Since 2005, prior to Barrick’s acquisition of the PJV mine, the company has been informed on various occasions of well-documented cases of alleged human rights abuses, including sexual assault, rape and killings by private security and police forces and environmental destruction at Barrick’s PJV gold mine. Despite these initial warnings and subsequent reports of violence, it took five years for Barrick to respond, and the company’s response has been criticized for being woefully inadequate and failing to address the wide-scale abuses that have occurred at the mine.

A “‘hear no evil, see no evil’ approach to human rights abuses”[13]

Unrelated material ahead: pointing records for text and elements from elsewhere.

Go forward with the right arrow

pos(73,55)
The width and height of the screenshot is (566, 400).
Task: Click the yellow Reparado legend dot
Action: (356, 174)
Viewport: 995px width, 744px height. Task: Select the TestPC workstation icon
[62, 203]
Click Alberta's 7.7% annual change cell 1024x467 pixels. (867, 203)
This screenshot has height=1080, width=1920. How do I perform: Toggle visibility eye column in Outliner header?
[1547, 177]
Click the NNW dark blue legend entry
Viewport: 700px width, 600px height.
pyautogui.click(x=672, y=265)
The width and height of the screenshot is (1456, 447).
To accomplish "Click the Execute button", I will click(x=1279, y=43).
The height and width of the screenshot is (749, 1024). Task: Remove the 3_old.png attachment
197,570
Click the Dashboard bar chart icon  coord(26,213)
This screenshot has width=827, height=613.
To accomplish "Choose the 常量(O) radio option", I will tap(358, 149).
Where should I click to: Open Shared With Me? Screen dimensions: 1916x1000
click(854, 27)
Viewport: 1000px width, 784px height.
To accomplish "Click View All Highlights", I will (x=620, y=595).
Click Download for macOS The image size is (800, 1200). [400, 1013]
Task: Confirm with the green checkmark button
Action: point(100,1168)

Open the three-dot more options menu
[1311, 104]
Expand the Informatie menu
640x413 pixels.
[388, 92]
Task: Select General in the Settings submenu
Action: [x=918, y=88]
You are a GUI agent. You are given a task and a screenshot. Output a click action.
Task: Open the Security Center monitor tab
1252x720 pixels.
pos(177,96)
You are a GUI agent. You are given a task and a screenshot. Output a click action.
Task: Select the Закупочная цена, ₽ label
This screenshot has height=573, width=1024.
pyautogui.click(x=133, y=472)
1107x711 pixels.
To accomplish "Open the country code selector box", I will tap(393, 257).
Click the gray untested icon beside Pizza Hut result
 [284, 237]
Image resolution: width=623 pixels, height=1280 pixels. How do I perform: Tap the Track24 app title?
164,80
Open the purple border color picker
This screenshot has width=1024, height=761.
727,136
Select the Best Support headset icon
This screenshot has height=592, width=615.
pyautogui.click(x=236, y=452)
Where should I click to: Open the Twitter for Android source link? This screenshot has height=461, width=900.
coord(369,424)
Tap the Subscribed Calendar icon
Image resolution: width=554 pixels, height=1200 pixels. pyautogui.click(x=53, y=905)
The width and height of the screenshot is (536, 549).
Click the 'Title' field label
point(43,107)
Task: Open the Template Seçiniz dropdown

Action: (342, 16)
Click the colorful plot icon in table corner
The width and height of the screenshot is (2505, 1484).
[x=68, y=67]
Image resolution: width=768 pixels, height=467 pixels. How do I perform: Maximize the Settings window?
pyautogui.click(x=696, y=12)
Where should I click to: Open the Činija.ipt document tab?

In November 2005, the PJV mine and the national police force signed a Memorandum of Understanding (MOU) to jointly guard the PJV mine, and emerging evidence of police violence was making clear what that ‘protection’ entailed for the safety and lives of the local population. On November 4, 2005, in the lead up to Barrick’s acquisition of the PJV mine from Placer Dome, a local group, Akali Tange Association, sent Barrick a letter[14] warning of Placer Dome’s legacy of killings by mine security, including violence directed at local Indigenous Ipili and Engan villagers. The Akali Tange Association also sent a letter and a copy of its 2005 report to Barrick executives at the mine’s headquarters in Papua New Guinea’s capital, Port Moresby.[15] The letter detailed 11 extra-judicial killings by mine security and police.

View of an open mine
The Porgera Joint Venture (PJV) gold mine. Credit: Catherine Coumans, MiningWatch Canada.

 

That same year, the government of Papua New Guinea initiated an official investigation into the deaths.[16] Finally, in an email interview in 2005, Placer Dome’s Patrick Bindon told the news outlet IPS that the mine’s security forces and police had killed eight people since 1996.[17] After the acquisition of Placer Dome in March 2006, Bindon went on to work for Barrick.

News about the human rights violations was clearly public knowledge, yet Barrick continued to remain silent and carry on with business as usual.

Barrick remains silent despite testimonies and human rights investigations

For three consecutive years starting in 2008, Porgerans travelled to Canada to attend Barrick’s annual shareholder meetings and to tell the company’s Chief Executive Officer, the board of directors and the shareholders that PJV mine security and police were beating and killing men and boys and beating and raping women and girls.[18] While in Canada, they also met with Canadian media, Members of Parliament and civil servants at Foreign Affairs, as well as with Barrick officials in Toronto, where Barrick’s head office is located.

Between 2008 and 2009, Harvard and New York University human rights investigators, along with MiningWatch Canada, who had conducted extensive investigations, including three fact-finding missions, and written reports on the extra-judicial killings and rape and gang rape cases,[19] sent three separate letters to Barrick. The investigators requested to meet with the company to discuss the alleged violence and asked to receive copies of Barrick’s reports pertaining to the environmental and human rights impacts of the mine. Barrick’s response, however, was extremely limited. The company did not provide any information about specific killings or documents pertaining to the security structure at the mine.[20]

The researchers also shared the findings of this research in testimonies provided to Canada’s Foreign Affairs and International Development Committee in 2009[21] and 2010[22] and in a legal brief that was tabled.[23] In response to the testimony in 2009, Barrick chose its words carefully, noting that “no cases of sexual assault [have been] reported to mine management” (emphasis added) and that “It is not possible for the [Porgera Joint Venture mine] to investigate an allegation it has never received…”[24] Barrick also questioned whether the women were raped stating that if they had been, there were “numerous avenues” available at the mine for the women to have reported the abuse.

Group of indigenous protestors at a gold mine
Local Ipili and Engan Indigenous women protest rape and the violation of women’s rights by mine security at the Porgera gold mine.

 

Subsequent testimonies by the New York and Harvard researchers poked holes in Barrick’s purported ignorance of the gang rapes and the killings arguing that there was ample evidence pointing to these abuses, including allegations of rape dating back to 2006, which should have prompted Barrick to carry out a thorough investigation – and that it would not have taken much effort to uncover evidence of the abuses.[25] Finally, in late 2010, Barrick acknowledged the sexual assault allegations[26] by creating a short-term grievance mechanism that has been criticized by human rights experts.[27]

Similarly, despite the existence of witness statements, and autopsy and police reports,[28] to date, Barrick has not responded effectively to the allegations of killings by mine security against boys and men.[29]